--- Records supplied Enclosed Below ---

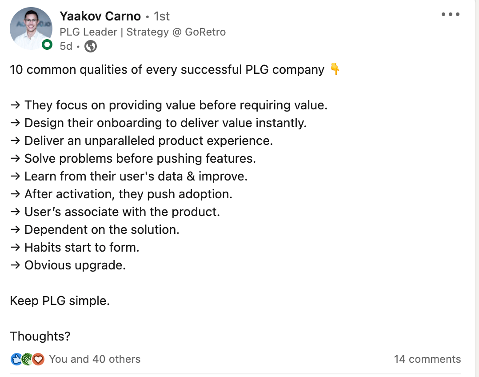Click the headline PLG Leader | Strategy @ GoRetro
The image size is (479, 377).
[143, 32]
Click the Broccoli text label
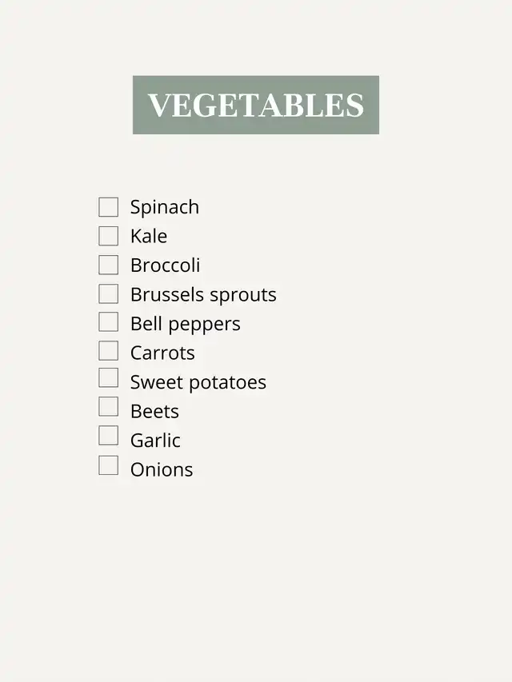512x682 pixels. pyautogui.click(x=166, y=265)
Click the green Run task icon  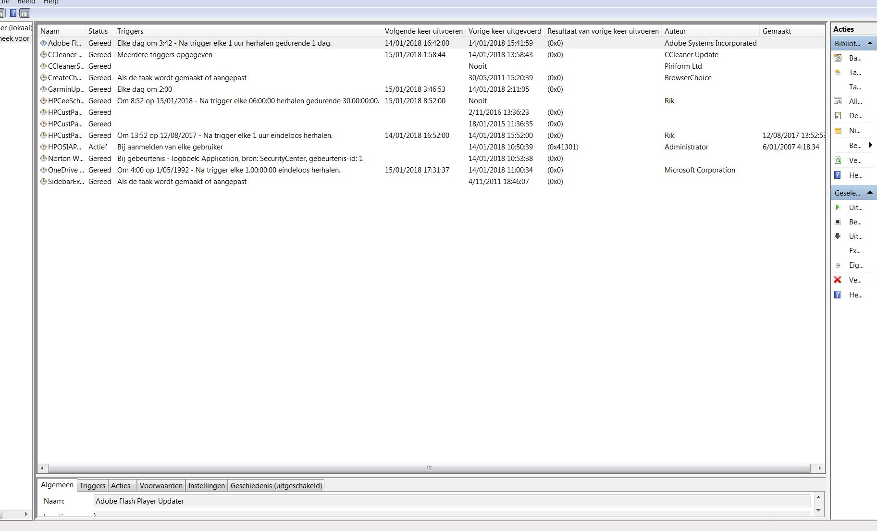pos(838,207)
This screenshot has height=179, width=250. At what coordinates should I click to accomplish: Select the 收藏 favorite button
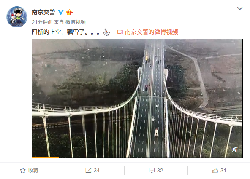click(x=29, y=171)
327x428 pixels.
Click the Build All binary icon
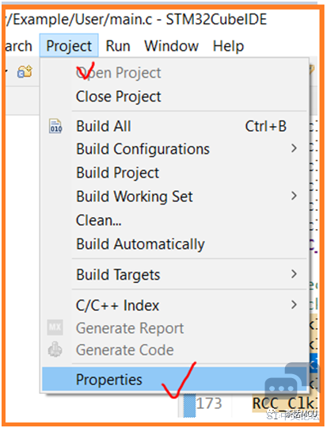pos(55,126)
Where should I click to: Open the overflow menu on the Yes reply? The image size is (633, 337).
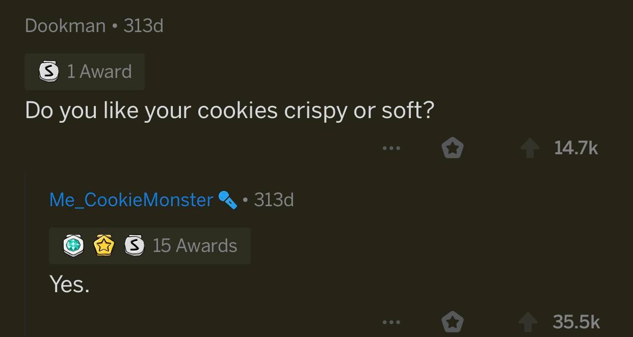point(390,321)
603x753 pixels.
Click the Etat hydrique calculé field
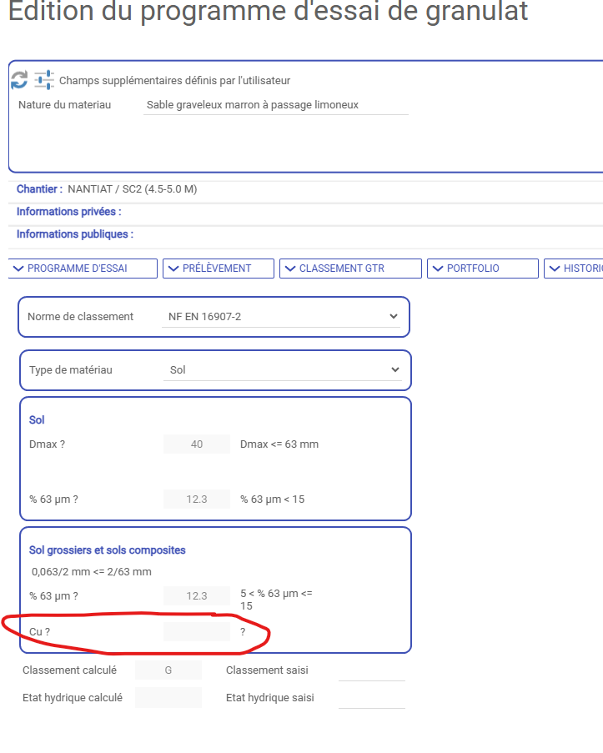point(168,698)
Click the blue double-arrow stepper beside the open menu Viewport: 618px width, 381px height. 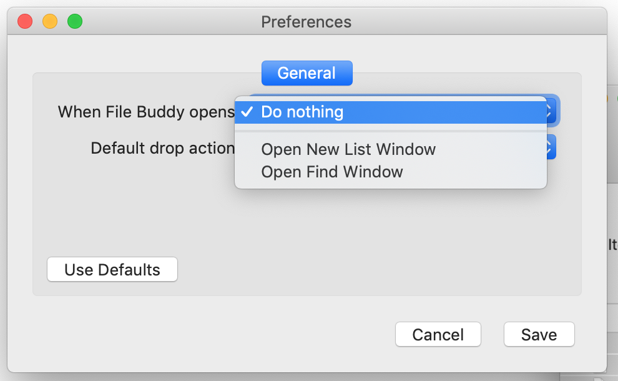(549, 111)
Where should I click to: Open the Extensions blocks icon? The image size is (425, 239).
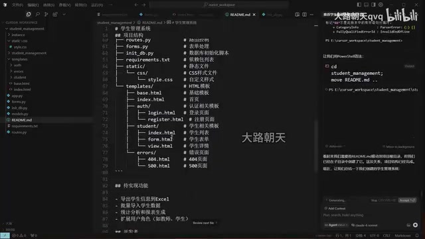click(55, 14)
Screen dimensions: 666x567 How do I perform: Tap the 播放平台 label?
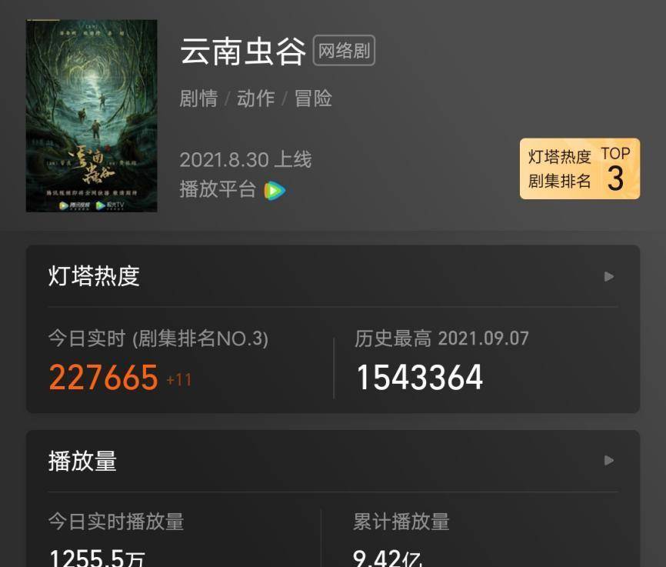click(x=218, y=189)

--- End of Enclosed Records supplied ---
--- Records supplied Enclosed Below ---

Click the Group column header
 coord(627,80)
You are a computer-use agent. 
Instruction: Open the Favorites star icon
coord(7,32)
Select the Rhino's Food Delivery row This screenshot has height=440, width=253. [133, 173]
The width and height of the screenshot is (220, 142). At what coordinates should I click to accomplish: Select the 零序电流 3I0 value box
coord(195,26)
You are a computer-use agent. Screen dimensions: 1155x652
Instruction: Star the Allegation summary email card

--- End of Enclosed Records supplied ---

● **Activity**:
Go through the lines above and count those with the string "computer". Reply with the count and nothing more.

● **Exercise response**:
2